A small British hatch. The driest, wildest place on Earth. What could go wrong?

  • It was around 2am I first noticed the glowing crucifixes.

    Whipping north along the Pan-American highway in the dead of night, somewhere deep in the Atacama, they came looming from the roadside black: eight foot high, luminous, lurid. Driving for 18 hours straight tends to do odd things to the brain, but glowing crosses were, I confess, a new one. Slowing in preparation to summon the Lord and recant my earthly sins, I realised with relief that the crosses weren't otherwordly apparitions, but rather the strangest of memorials: giant homemade crucifixes wrapped in reflective bike tape. Some say it with flowers...

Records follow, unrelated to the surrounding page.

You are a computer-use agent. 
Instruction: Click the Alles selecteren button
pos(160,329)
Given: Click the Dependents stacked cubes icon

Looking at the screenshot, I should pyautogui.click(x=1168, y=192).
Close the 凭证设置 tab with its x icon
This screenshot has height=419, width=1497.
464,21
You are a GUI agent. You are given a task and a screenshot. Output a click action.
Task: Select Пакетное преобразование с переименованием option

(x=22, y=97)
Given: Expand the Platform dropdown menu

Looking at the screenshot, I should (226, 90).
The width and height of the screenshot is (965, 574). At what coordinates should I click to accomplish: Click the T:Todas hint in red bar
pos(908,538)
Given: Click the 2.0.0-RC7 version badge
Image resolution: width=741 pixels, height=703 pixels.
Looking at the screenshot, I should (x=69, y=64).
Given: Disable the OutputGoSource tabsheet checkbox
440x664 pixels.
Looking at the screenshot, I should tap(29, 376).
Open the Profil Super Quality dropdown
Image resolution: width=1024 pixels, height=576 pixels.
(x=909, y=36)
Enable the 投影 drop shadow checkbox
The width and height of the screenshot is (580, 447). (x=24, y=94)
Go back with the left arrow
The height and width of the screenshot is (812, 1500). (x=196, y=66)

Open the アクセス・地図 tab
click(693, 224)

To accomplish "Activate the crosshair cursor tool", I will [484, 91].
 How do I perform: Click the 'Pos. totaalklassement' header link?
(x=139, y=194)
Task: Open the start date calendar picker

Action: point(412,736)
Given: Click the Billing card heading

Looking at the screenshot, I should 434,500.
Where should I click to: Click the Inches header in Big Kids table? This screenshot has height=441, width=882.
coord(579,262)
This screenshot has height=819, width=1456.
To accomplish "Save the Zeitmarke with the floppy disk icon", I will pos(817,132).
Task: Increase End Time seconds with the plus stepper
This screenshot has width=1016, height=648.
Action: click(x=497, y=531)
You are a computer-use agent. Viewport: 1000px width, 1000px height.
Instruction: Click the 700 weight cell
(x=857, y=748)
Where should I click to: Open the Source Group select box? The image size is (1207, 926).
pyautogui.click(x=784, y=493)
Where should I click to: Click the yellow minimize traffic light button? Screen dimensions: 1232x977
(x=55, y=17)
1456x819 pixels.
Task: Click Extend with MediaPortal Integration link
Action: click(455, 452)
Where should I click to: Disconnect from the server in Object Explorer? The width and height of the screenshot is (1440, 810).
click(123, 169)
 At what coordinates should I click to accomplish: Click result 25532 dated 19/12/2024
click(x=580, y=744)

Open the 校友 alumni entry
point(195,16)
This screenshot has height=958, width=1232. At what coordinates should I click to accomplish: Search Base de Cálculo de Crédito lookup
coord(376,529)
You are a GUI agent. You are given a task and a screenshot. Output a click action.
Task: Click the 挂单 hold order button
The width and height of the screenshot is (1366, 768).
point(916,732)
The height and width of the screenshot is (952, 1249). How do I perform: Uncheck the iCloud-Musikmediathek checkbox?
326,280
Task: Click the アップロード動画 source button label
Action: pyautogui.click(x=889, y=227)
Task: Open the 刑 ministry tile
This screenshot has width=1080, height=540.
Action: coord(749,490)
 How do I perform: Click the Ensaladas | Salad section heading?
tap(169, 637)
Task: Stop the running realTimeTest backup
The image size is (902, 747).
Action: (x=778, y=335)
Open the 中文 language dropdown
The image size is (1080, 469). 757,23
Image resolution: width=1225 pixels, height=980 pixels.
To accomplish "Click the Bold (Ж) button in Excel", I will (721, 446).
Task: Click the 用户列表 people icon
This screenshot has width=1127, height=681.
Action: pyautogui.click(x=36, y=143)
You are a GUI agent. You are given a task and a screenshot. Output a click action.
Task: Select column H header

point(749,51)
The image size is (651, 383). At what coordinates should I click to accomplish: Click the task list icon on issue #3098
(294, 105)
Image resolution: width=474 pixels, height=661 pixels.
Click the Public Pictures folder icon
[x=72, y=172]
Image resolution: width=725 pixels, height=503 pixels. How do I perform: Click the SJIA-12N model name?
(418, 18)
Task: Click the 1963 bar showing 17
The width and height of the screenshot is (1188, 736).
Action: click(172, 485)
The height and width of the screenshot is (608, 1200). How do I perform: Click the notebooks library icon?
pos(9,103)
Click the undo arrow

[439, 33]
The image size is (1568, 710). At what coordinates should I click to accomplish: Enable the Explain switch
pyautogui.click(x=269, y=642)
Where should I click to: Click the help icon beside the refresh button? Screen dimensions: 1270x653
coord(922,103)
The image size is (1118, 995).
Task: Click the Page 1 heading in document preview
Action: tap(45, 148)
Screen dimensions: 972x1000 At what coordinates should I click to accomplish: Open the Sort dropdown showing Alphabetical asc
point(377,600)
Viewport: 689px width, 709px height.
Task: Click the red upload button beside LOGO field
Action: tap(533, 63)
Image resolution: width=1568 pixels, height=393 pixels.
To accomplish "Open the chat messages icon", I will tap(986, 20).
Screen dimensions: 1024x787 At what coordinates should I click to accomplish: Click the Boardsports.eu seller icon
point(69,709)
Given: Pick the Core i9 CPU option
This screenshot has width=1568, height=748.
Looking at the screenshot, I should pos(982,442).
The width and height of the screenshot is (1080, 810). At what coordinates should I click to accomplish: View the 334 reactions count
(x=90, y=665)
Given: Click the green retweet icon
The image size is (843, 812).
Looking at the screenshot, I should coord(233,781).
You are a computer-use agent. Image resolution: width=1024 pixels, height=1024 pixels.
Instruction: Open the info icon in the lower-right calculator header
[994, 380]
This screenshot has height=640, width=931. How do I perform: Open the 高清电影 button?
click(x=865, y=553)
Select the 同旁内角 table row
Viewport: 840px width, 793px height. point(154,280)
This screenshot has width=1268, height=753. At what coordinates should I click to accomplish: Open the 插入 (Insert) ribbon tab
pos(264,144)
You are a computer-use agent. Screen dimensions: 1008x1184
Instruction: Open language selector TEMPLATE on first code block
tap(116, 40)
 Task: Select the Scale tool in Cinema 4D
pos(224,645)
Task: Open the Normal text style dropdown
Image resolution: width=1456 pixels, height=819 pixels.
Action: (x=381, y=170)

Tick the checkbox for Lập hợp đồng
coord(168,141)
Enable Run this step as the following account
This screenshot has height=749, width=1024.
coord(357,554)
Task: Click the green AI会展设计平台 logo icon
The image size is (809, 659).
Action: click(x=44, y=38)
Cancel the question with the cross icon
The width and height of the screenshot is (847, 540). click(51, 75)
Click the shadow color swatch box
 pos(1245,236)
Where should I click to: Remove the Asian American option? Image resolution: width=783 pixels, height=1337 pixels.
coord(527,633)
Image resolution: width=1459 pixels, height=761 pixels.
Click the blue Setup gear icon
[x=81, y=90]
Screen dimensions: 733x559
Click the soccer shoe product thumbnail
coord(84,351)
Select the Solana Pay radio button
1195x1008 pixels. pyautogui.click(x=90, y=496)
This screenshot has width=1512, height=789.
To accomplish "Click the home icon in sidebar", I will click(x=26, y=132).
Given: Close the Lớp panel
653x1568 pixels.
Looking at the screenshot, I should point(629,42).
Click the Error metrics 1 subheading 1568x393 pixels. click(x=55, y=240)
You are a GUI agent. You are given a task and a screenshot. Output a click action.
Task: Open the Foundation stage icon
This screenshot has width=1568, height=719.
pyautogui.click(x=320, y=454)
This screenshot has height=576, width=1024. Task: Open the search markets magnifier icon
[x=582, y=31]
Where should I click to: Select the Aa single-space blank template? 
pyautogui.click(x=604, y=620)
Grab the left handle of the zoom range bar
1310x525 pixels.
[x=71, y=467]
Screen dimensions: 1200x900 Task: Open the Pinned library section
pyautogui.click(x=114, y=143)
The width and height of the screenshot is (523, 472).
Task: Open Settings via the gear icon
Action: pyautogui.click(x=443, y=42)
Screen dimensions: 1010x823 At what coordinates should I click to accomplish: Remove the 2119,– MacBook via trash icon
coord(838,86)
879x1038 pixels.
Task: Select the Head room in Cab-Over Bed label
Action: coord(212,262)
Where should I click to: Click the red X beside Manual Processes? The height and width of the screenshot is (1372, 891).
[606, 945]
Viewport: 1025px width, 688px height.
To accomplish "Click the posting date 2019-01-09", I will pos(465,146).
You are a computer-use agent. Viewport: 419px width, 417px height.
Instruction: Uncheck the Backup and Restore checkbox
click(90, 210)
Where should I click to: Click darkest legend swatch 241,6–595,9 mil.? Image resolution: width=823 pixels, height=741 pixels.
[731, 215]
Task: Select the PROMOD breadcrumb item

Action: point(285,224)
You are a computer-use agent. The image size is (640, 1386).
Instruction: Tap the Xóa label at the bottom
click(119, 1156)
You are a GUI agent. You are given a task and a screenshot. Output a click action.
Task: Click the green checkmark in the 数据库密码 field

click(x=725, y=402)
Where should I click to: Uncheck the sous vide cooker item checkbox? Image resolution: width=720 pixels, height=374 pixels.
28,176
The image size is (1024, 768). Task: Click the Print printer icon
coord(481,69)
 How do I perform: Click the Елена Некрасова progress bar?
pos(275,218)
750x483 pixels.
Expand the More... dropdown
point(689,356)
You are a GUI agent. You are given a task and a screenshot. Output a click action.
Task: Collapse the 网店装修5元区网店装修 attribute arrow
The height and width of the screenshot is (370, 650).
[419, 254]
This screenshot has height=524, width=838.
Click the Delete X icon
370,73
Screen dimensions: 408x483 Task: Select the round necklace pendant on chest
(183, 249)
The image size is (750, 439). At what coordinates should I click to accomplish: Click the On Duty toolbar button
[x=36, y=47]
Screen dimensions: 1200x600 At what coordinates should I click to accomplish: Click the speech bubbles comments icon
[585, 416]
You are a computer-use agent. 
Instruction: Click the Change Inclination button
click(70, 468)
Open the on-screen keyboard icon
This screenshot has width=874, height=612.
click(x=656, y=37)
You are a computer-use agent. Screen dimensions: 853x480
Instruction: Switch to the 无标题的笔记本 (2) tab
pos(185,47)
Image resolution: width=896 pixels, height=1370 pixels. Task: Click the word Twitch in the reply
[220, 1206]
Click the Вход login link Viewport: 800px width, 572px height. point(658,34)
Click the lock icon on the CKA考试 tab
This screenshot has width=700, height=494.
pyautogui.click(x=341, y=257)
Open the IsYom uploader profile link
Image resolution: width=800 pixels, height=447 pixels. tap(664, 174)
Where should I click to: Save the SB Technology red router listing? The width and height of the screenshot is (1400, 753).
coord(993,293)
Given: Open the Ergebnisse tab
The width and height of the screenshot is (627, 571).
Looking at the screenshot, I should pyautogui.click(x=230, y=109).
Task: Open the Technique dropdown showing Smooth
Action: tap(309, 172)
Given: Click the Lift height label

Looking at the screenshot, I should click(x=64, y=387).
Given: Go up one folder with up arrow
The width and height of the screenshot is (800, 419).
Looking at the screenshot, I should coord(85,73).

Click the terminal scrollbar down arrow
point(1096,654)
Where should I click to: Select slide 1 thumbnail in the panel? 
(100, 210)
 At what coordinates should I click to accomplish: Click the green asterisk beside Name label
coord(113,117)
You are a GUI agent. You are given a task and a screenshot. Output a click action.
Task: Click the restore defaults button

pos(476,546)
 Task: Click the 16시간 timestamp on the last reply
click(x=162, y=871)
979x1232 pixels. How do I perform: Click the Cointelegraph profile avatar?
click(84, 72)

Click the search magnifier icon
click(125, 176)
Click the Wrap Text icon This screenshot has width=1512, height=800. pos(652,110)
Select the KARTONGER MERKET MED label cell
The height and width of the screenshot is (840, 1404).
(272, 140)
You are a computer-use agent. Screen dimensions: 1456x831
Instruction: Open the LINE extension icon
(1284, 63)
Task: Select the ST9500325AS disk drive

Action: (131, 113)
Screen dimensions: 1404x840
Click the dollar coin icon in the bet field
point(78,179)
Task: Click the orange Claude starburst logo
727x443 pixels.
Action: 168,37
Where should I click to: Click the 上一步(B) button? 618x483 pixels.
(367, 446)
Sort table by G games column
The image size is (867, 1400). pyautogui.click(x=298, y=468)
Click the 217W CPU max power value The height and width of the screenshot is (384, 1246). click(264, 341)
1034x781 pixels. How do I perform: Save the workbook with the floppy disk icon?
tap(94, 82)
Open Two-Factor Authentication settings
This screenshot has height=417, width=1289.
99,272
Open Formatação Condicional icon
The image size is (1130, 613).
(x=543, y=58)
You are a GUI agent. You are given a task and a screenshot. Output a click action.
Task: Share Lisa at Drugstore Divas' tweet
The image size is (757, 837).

    Still, if the aim of the lumi-fixes is to remind night-time drivers of their own mortality, it sure as hell works. During the thousand miles we'd travelled north from the capital Santiago, I'd been trying to figure out how, exactly, quite so many motorists had apparently managed to meet their fate on Chilean highways. After all, there's not much in the way of plummeting drops or lethal, blind bends. Chile's roads tend very much towards the straight and featureless: even if you veered off the tarmac, you'd likely end up annoyingly sandy rather than wrapped round a lamp post. But in that utter desert darkness, amid the glowing crosses, the culprits became clear. Trucks. Lorries of varying vintage comprise the vast bulk of Chile's rural road traffic, chugging their way up gentle inclines at barely walking pace. Unless you want to arrive at your intended destination some decades behind schedule, eventually you have to overtake. And at this moment, every time, on even the apparently straightest of roads, another truck will rear up from behind an unseen dip in the landscape in the opposite direction, bearing down at unseemly speed, honking and flashing yet manifestly failing to slow down. Mistime a passing manoeuvre, and all that'll remain is your luminous crucifix.
     

    Pictures: Mark Fagelson

    This feature originally appeared in Top Gear magazine.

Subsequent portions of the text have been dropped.